The array of carefully drawn and fully rounded portrayals of the spectrum of Tent City residents are the stinking, breathing, laughing, fighting heart of Down to This.

It’s easy to break the characters down to two-dimensional thumbnails: Hawk, the hulking son of a Mafia family and self-proclaimed sheriff; Calvin, the jig-dancing Cough-X drinker who calls Bishop-Stall his little brother; Karen and Eddie, the crack-addict parents-to-be who’ll risk anything and everything to stand up for their friends; The Brothers, a pair of knucklehead moonshiners looking to fight. And that’s just a start.

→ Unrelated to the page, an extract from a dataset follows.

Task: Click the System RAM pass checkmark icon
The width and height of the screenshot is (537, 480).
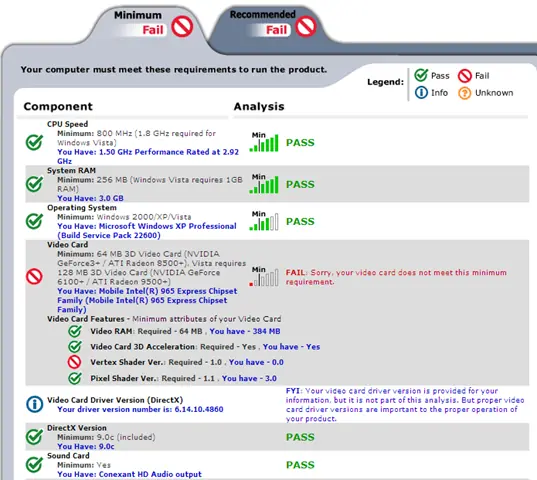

But the reality-show stereotypes don’t fit. We experience the ups and downs of these people’s lives thoroughly through Bishop-Stall’s eyes, and unvarnished and often offensive as they are — most of them spend their entire welfare cheque on booze, they are casually racist and homophobic — we come to like them. As the author did, to his surprise.

“I was surprised, not only by the extent to which I made friends, but by how brave these people were,” he says. “There’s people I’ve known my whole life and I’ve loved my whole life who wouldn’t take a two-by-four on the side for me [as Karen did while he was being beaten on Christmas Eve]. And this is a woman who’d known me for two weeks and was pregnant. That kind of intense bravery and generosity and kindness — it’s impossible to see it any other way. That’s what it is. And you don’t find that in a lot of places, people who are willing to put themselves on the line for someone they barely know. They’re also willing to beat the hell out of somebody they don’t even know for no reason, but they kind of go hand-in-hand.”

He explains the character of the residents — who make quick black and white judgements — as endemic to the lifestyle. “You suddenly start to understand the ideas of good and evil, which, in this relativist society, is something that you’re supposed to scorn. But it’s real, because you’re dealing with decisions that, if you make the wrong one, it’s catastrophic. And if you don’t stand up for somebody, then they’re going to get pummelled. So it’s just that high frequency where the switches between ecstasy and absolute despair are enormously fast and everybody’s going through them at the same time.” Including, thanks to Bishop-Stall’s poetic and heartbreaking book, the reader.